Your goal → Take the data below and filter it for lines containing the word "agent"; show each line found.

☆ ☆ ☆ ☆ ☆ ☆ ☆

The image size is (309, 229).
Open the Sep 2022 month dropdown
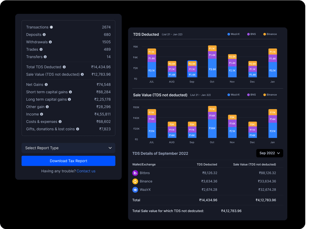tap(269, 153)
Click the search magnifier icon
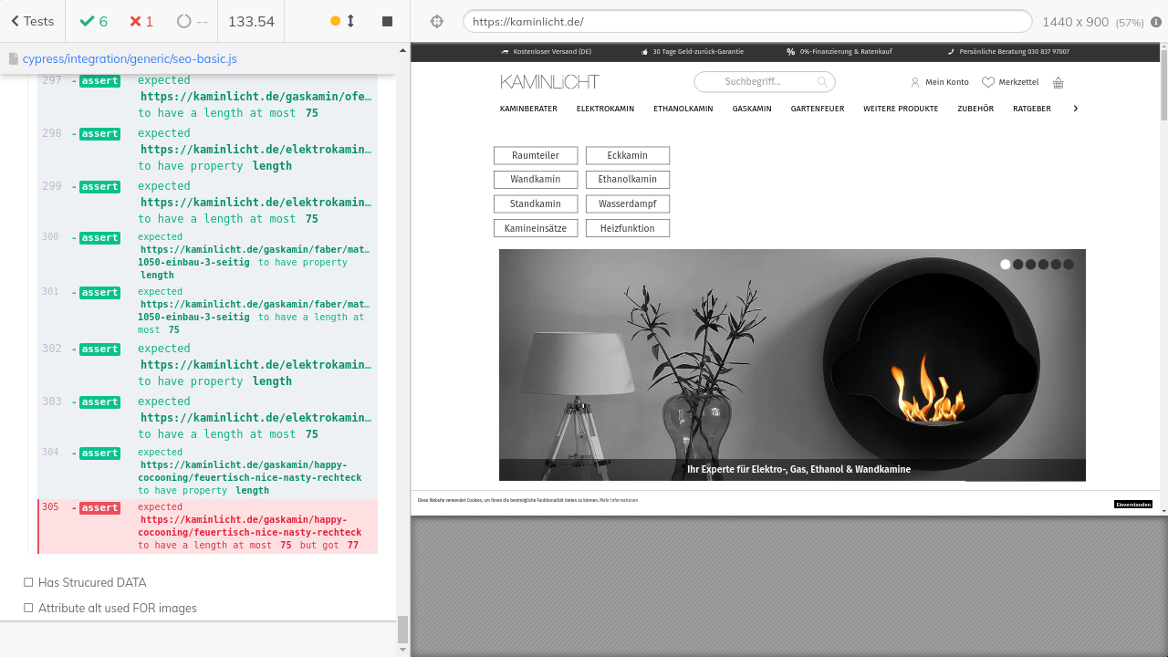Viewport: 1168px width, 657px height. [822, 82]
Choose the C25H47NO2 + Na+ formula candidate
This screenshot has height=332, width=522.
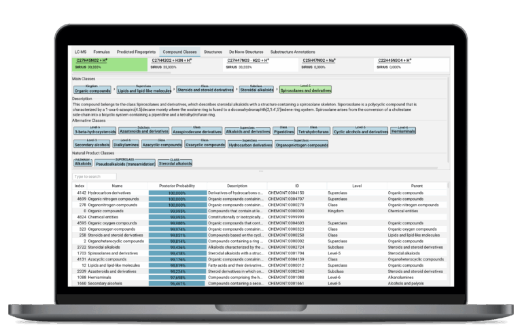(x=336, y=63)
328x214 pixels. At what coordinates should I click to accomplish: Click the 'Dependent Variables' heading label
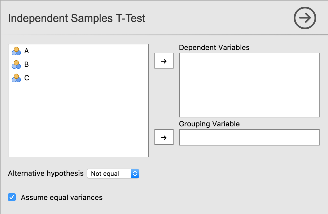click(214, 47)
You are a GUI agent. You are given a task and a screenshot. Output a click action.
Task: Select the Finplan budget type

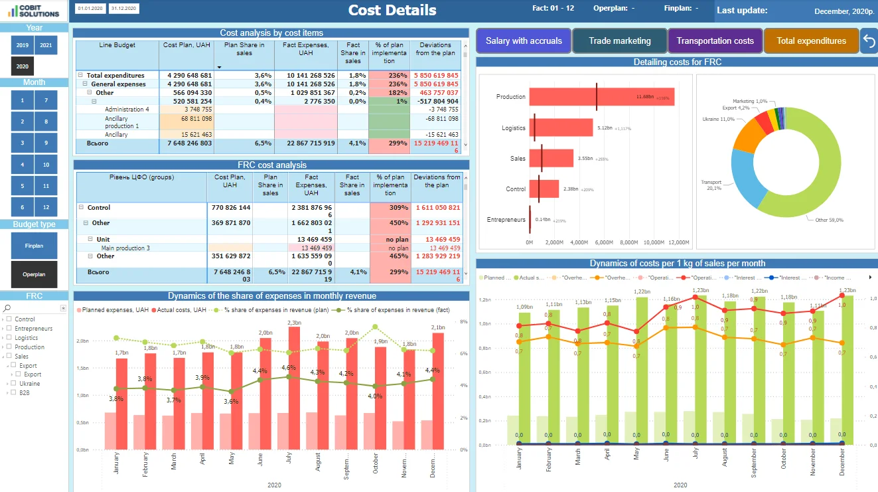[33, 246]
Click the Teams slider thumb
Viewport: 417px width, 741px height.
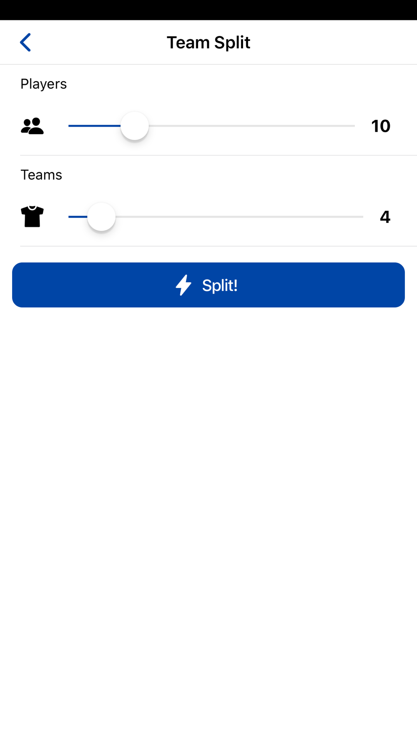101,217
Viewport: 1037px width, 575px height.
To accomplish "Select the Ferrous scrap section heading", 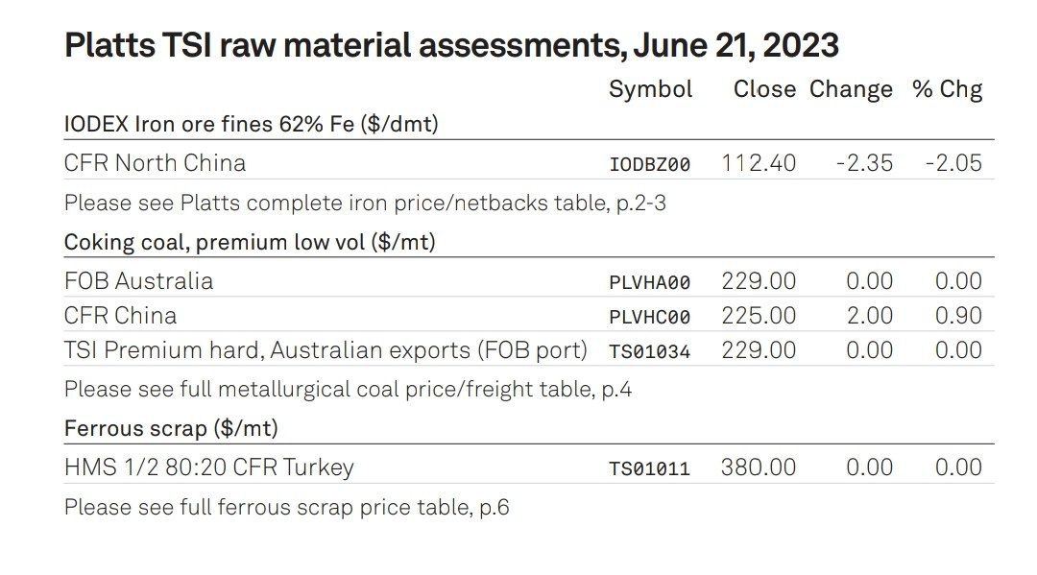I will pyautogui.click(x=171, y=428).
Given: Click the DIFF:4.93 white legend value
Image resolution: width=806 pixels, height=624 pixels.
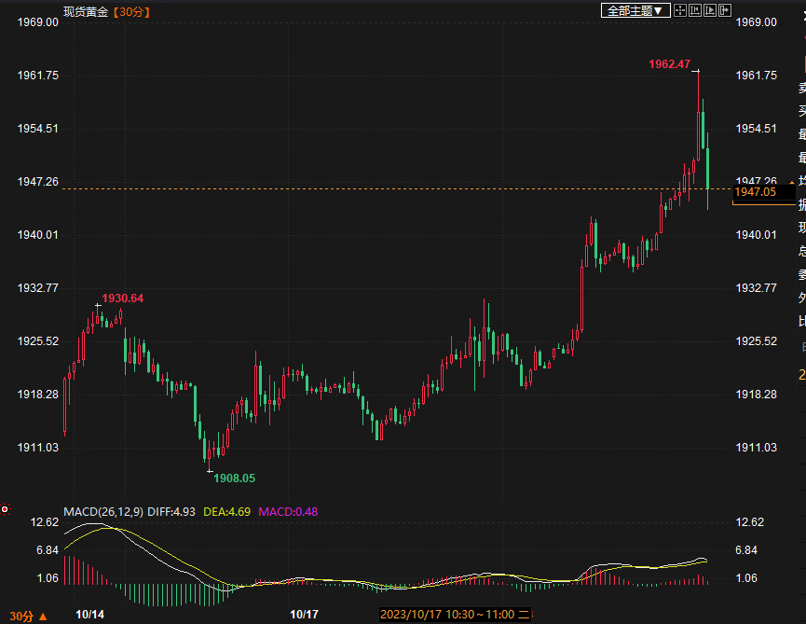Looking at the screenshot, I should (x=171, y=511).
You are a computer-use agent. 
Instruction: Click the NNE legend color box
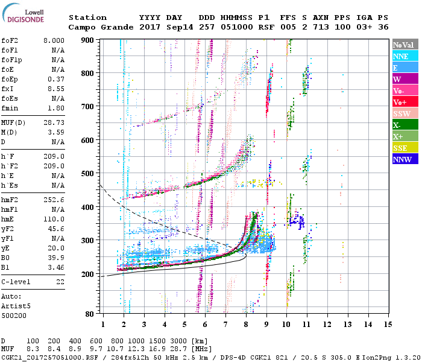(x=405, y=56)
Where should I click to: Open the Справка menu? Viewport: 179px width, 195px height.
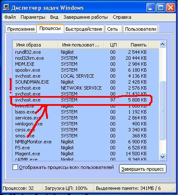click(122, 17)
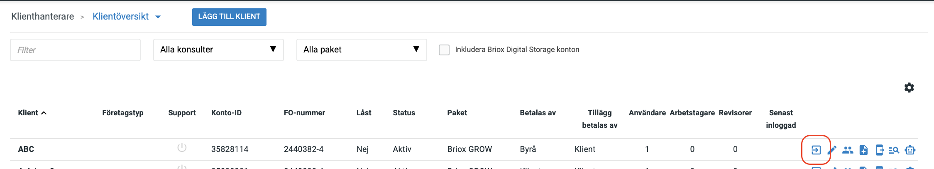Expand the Klientöversikt breadcrumb menu

click(x=158, y=17)
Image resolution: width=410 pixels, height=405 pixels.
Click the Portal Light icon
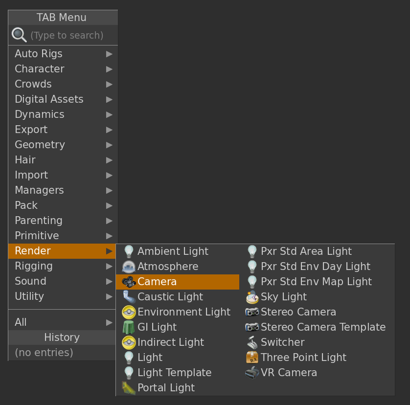click(129, 388)
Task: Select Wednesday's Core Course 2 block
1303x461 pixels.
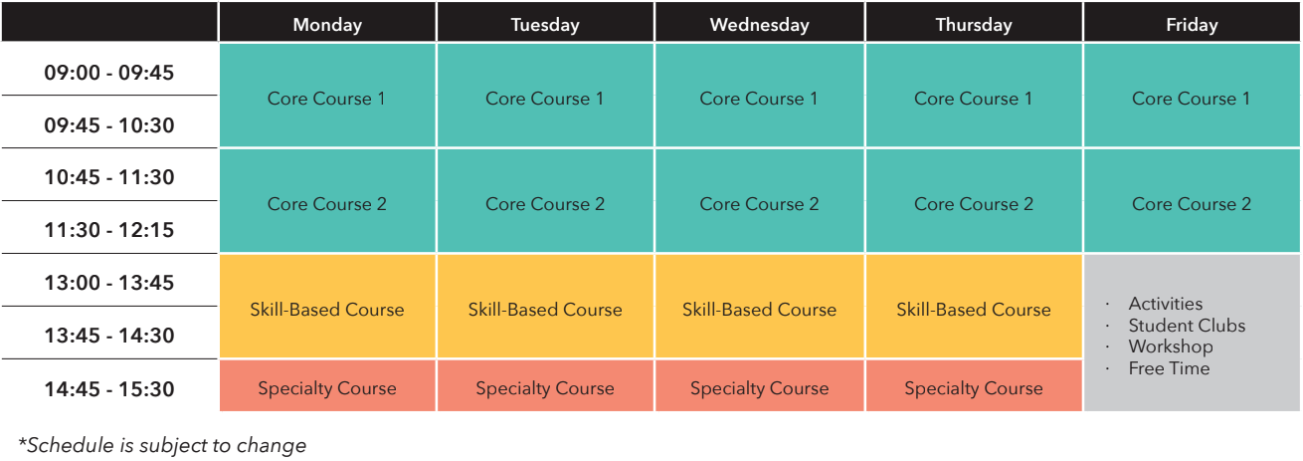Action: pyautogui.click(x=759, y=204)
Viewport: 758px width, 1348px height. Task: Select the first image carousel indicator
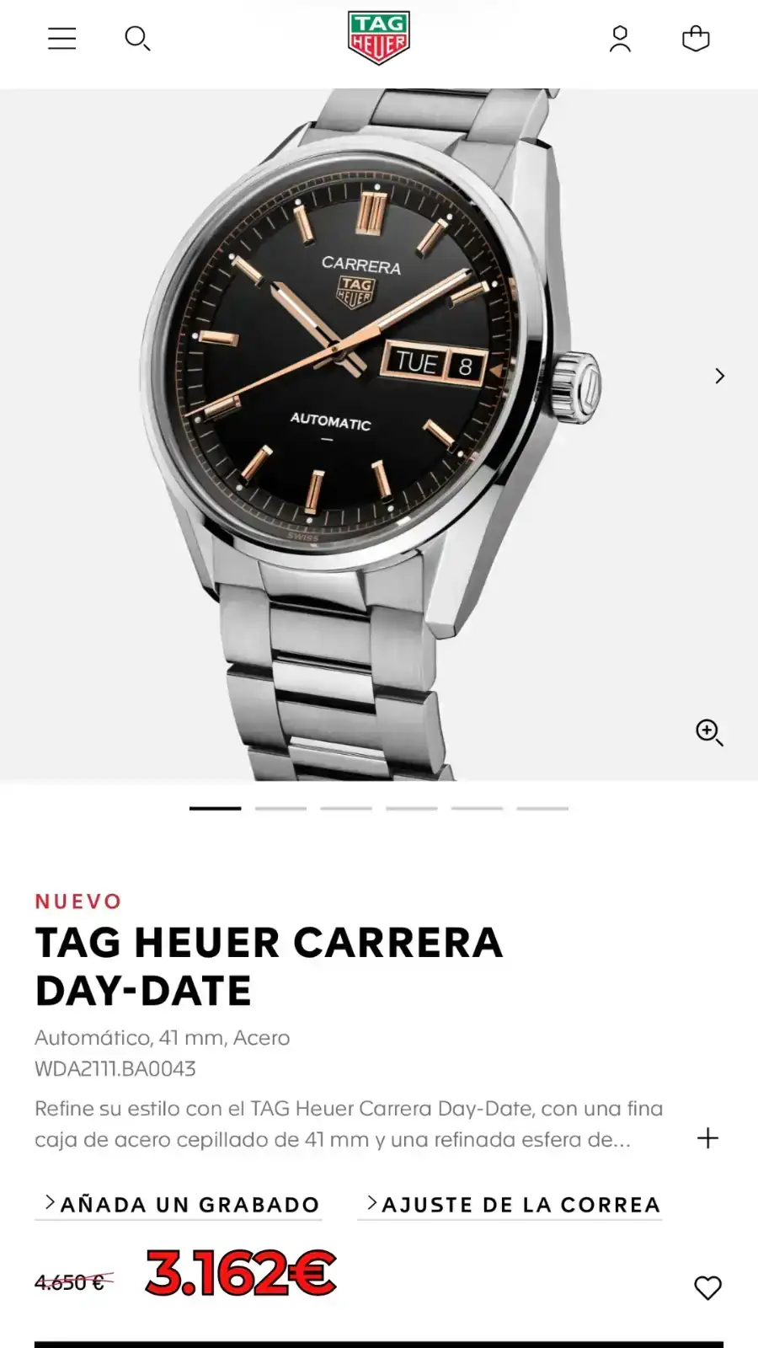point(216,808)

☆ ☆ ☆ ☆ ☆ ☆ ☆

Result of this exercise →
You are a GUI agent. You are given a task and a screenshot. Output a click action.
You are a computer-use agent. 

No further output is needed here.